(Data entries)
- - - -
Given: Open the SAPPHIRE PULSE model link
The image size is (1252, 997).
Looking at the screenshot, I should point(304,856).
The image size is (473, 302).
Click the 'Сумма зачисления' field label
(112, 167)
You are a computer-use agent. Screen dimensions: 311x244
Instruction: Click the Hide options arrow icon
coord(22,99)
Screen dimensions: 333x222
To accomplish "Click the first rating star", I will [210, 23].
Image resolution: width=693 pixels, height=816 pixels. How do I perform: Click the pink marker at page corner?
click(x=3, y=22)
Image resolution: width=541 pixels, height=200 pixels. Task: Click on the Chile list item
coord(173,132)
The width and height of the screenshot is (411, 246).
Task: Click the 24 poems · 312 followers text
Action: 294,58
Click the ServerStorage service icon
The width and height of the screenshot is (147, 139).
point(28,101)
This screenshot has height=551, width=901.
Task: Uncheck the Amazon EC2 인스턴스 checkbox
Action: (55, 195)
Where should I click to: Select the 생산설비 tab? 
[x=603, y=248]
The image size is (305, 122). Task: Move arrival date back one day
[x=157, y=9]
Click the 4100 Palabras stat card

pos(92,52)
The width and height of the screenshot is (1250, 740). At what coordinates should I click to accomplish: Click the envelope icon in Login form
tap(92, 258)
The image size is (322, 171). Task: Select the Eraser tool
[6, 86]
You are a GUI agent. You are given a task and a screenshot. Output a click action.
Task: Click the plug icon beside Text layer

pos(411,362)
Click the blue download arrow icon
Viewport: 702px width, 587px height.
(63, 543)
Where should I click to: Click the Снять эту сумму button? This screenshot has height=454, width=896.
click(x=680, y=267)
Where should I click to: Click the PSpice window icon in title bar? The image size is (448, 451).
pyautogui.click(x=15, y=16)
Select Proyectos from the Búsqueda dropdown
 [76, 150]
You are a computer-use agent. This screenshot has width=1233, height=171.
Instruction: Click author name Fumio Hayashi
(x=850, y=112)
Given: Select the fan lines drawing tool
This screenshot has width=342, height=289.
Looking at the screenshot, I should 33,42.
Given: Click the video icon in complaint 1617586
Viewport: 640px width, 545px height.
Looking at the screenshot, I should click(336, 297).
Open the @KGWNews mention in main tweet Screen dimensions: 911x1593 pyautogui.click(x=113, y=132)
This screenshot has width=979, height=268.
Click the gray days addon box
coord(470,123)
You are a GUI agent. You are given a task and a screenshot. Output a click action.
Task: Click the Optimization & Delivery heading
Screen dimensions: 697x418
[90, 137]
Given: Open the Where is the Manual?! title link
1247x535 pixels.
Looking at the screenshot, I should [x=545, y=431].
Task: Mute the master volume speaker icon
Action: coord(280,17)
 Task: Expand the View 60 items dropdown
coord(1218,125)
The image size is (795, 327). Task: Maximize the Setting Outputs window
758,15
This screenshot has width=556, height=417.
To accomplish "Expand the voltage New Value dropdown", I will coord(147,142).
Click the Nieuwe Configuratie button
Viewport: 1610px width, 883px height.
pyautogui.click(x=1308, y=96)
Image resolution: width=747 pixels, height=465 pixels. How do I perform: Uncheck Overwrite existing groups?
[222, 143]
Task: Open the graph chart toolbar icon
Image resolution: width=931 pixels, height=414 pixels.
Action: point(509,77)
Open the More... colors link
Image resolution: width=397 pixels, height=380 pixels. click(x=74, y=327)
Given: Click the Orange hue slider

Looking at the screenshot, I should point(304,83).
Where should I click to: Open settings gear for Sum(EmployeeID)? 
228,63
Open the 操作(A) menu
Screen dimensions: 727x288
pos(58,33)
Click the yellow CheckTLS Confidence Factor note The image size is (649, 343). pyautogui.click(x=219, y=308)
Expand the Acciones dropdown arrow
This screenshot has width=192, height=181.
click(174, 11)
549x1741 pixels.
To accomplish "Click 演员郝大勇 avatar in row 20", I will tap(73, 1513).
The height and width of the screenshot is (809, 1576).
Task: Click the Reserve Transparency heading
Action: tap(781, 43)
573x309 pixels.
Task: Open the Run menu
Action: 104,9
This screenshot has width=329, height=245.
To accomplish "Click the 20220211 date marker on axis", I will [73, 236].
- - - -
- _How to complete this task_
Please make the answer a complete, exact reproduction of the records.

- _Written response_
Given: Open the SAPPHIRE PULSE model link
The image size is (1252, 997).
Looking at the screenshot, I should point(304,856).
The image size is (473, 302).
Click the 'Сумма зачисления' field label
(112, 167)
You are a computer-use agent. Screen dimensions: 311x244
Instruction: Click the Hide options arrow icon
coord(22,99)
Screen dimensions: 333x222
To accomplish "Click the first rating star", I will [210, 23].
Image resolution: width=693 pixels, height=816 pixels. How do I perform: Click the pink marker at page corner?
click(x=3, y=22)
Image resolution: width=541 pixels, height=200 pixels. Task: Click on the Chile list item
coord(173,132)
The width and height of the screenshot is (411, 246).
Task: Click the 24 poems · 312 followers text
Action: 294,58
Click the ServerStorage service icon
The width and height of the screenshot is (147, 139).
point(28,101)
This screenshot has height=551, width=901.
Task: Uncheck the Amazon EC2 인스턴스 checkbox
Action: (55, 195)
Where should I click to: Select the 생산설비 tab? 
[x=603, y=248]
The image size is (305, 122). Task: Move arrival date back one day
[x=157, y=9]
Click the 4100 Palabras stat card

pos(92,52)
The width and height of the screenshot is (1250, 740). At what coordinates should I click to accomplish: Click the envelope icon in Login form
tap(92, 258)
The image size is (322, 171). Task: Select the Eraser tool
[6, 86]
You are a GUI agent. You are given a task and a screenshot. Output a click action.
Task: Click the plug icon beside Text layer

pos(411,362)
Click the blue download arrow icon
Viewport: 702px width, 587px height.
(63, 543)
Where should I click to: Click the Снять эту сумму button? This screenshot has height=454, width=896.
click(x=680, y=267)
Where should I click to: Click the PSpice window icon in title bar? The image size is (448, 451).
pyautogui.click(x=15, y=16)
Select Proyectos from the Búsqueda dropdown
 [76, 150]
You are a computer-use agent. This screenshot has width=1233, height=171.
Instruction: Click author name Fumio Hayashi
(x=850, y=112)
Given: Select the fan lines drawing tool
This screenshot has width=342, height=289.
Looking at the screenshot, I should 33,42.
Given: Click the video icon in complaint 1617586
Viewport: 640px width, 545px height.
Looking at the screenshot, I should click(336, 297).
Open the @KGWNews mention in main tweet Screen dimensions: 911x1593 pyautogui.click(x=113, y=132)
This screenshot has width=979, height=268.
Click the gray days addon box
coord(470,123)
You are a GUI agent. You are given a task and a screenshot. Output a click action.
Task: Click the Optimization & Delivery heading
Screen dimensions: 697x418
[90, 137]
Given: Open the Where is the Manual?! title link
1247x535 pixels.
Looking at the screenshot, I should [x=545, y=431].
Task: Mute the master volume speaker icon
Action: coord(280,17)
 Task: Expand the View 60 items dropdown
coord(1218,125)
The image size is (795, 327). Task: Maximize the Setting Outputs window
758,15
This screenshot has width=556, height=417.
To accomplish "Expand the voltage New Value dropdown", I will coord(147,142).
Click the Nieuwe Configuratie button
Viewport: 1610px width, 883px height.
pyautogui.click(x=1308, y=96)
Image resolution: width=747 pixels, height=465 pixels. How do I perform: Uncheck Overwrite existing groups?
[222, 143]
Task: Open the graph chart toolbar icon
Image resolution: width=931 pixels, height=414 pixels.
Action: point(509,77)
Open the More... colors link
Image resolution: width=397 pixels, height=380 pixels. click(x=74, y=327)
Given: Click the Orange hue slider

Looking at the screenshot, I should point(304,83).
Where should I click to: Open settings gear for Sum(EmployeeID)? 
228,63
Open the 操作(A) menu
Screen dimensions: 727x288
pos(58,33)
Click the yellow CheckTLS Confidence Factor note The image size is (649, 343). pyautogui.click(x=219, y=308)
Expand the Acciones dropdown arrow
This screenshot has width=192, height=181.
click(174, 11)
549x1741 pixels.
To accomplish "Click 演员郝大勇 avatar in row 20", I will tap(73, 1513).
The height and width of the screenshot is (809, 1576).
Task: Click the Reserve Transparency heading
Action: tap(781, 43)
573x309 pixels.
Task: Open the Run menu
Action: 104,9
This screenshot has width=329, height=245.
To accomplish "Click the 20220211 date marker on axis", I will [73, 236].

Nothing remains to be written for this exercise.